Keir Starmer demands ‘urgent’ boost to mental health services in bid to tackle ‘hidden cost’ of coronavirus
Keir Starmer: “Our health and care workers are heroes – but they are not invulnerable" (PA)
Sir Keir Starmer has called for an “urgent national package of mental health support” to support frontline workers amid the coronavirus crisis.
Writing in The Independent, the Labour leader said the Government must “ensure mental health services have the resources they need to cope” both during the pandemic and beyond.
He said: “The hidden cost of the pandemic is the impact on the collective mental health of our nation. Mental Health Awareness Week is always a poignant moment but this year it feels more important than ever.
“We must help each other through the worst of this crisis, particularly our key workers who are at the front line of the pandemic, those living alone or people who have lost a loved one.
“And when this crisis is over, we must build a better future: one that puts both mental and physical wellbeing at its heart.”
Sir Keir also highlighted a recent Royal College of Psychiatrists survey which found that just 0.1 per cent of the NHS workforce had used the dedicated mental health hotline.
The same study warned that mental health services will face a “tsunami” of cases following the Covid-19 outbreak, following a 43% increase in urgent and emergency mental health cases since the end of March.
Medical professionals are facing “overwhelming pressure” on the front line, Sir Keir said, and “fear for their own health” due to lack of protective equipment.
He added: “Our health and care workers are heroes – but they are not invulnerable.”
The Labour leader also raised concerns about the wellbeing of the general population, insisting that the Government needed to “step up” support, especially for those most at risk.

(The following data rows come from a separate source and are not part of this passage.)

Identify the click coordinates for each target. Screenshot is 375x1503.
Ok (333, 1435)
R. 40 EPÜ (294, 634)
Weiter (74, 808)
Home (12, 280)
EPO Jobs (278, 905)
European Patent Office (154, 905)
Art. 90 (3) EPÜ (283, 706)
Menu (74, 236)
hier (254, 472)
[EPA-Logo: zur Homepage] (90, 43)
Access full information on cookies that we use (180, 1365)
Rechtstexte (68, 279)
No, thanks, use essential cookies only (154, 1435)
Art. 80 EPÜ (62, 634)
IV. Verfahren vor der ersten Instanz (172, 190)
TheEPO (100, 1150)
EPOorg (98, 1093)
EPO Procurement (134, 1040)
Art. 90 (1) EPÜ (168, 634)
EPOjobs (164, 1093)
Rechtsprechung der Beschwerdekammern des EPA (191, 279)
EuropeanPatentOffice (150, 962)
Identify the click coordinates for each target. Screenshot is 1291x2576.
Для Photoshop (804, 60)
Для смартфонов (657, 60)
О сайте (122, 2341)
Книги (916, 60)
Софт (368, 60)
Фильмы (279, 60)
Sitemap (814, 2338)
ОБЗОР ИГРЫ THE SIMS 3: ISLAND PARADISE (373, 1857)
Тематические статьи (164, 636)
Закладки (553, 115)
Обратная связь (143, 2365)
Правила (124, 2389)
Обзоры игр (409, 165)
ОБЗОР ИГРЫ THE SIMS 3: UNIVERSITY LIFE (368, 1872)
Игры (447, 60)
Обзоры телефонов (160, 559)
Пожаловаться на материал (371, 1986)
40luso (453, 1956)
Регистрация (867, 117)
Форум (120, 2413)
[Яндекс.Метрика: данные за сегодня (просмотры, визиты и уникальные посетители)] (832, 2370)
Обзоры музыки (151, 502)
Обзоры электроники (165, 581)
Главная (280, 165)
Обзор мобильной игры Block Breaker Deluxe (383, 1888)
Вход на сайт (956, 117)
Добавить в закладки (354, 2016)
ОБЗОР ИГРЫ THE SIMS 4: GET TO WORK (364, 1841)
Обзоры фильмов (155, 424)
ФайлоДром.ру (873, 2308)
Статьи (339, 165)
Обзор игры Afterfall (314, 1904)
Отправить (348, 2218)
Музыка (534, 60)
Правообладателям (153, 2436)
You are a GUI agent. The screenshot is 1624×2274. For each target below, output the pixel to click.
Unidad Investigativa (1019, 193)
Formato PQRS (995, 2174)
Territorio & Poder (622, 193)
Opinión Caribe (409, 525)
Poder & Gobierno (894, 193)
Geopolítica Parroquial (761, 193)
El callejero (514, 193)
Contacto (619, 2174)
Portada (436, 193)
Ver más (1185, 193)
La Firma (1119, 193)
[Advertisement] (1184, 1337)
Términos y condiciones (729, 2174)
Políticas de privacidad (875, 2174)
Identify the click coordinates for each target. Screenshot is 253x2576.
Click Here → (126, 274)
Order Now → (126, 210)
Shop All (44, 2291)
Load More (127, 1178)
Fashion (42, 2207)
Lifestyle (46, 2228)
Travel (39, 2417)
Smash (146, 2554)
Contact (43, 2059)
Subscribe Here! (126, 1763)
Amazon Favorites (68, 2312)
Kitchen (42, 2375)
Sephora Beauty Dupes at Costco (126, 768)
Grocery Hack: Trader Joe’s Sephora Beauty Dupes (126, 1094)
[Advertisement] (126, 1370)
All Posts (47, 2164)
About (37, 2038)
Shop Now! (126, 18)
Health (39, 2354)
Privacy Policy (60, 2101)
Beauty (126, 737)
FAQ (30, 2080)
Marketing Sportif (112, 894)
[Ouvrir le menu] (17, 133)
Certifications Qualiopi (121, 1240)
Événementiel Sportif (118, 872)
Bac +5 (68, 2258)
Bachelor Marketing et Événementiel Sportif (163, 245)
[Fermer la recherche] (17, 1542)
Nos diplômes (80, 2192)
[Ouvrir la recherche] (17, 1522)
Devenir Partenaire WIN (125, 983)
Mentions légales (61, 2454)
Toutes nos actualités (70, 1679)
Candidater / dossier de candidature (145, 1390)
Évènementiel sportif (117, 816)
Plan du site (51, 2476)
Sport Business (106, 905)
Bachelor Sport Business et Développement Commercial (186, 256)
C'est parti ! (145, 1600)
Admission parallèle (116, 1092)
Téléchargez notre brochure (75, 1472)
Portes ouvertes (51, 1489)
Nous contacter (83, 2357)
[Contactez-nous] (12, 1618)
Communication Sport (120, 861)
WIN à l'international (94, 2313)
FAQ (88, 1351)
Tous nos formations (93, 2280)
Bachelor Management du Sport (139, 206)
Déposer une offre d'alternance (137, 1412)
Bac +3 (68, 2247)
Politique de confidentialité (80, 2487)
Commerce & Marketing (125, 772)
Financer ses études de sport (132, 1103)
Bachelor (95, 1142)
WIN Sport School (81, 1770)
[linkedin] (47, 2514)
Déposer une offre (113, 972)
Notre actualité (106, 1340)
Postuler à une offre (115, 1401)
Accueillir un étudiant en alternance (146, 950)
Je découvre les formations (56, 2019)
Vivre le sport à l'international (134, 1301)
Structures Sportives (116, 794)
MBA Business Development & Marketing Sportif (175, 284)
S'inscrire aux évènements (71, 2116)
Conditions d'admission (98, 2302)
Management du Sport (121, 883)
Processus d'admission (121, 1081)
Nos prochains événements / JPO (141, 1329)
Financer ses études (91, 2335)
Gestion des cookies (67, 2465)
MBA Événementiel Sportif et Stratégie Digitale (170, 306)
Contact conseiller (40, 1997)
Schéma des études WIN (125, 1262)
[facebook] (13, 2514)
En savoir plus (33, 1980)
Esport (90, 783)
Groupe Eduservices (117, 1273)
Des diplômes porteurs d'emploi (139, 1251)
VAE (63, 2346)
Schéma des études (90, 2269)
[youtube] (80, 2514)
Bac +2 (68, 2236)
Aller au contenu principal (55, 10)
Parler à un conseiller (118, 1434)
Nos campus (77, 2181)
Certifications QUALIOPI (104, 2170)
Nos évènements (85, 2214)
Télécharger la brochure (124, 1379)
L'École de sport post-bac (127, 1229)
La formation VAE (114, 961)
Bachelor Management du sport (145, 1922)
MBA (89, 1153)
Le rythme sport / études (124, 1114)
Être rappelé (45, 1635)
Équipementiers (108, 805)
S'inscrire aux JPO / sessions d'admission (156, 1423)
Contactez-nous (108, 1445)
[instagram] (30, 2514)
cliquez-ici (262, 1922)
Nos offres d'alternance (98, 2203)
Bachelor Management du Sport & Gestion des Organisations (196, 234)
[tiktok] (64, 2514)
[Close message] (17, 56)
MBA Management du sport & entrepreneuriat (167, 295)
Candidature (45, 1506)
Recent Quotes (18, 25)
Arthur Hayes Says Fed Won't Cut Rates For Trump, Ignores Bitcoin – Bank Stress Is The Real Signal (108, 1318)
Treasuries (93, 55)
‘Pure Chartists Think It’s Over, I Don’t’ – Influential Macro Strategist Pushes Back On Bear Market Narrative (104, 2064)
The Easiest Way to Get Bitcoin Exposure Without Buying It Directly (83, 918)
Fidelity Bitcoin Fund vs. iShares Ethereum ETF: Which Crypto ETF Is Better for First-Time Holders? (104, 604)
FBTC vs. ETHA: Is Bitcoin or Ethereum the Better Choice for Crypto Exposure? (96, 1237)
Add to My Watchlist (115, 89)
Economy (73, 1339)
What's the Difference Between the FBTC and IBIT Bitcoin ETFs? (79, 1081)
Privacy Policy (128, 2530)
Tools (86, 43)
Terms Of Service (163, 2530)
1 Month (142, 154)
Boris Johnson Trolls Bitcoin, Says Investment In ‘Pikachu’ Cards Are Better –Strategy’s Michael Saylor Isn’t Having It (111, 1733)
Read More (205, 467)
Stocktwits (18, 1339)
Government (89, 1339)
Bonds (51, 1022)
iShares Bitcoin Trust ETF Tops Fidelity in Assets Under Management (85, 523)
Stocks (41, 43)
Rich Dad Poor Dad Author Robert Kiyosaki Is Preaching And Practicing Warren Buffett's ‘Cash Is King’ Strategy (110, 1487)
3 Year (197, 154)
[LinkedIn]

“Of course, healthcare workers aren’t the only ones who are struggling.
“This is an immensely difficult time for all of us. The isolation which many are experiencing during lockdown is having a huge impact, particularly on those with existing mental health conditions.
“Meanwhile, families who have lost loved ones are often unable to properly say goodbye, worsening the trauma of their bereavement.”
His comments come after Health Secretary Matt Hancock said he was pledging an extra £4.2 million to mental health charities earlier this week.
Speaking at the Downing Street daily briefing, he said: “I want to say this to anyone who has been finding it hard. These are tough times. It is OK to be not OK. And it is normal to feel low, anxious, or unhappy sometimes.
“But it is so important that if you think you need it, please seek help. If you want to talk to someone, please, go to the NHS - it is there for you.
“And if you are a health or care worker, there is bespoke series of support so we can care for you just as you care for us.”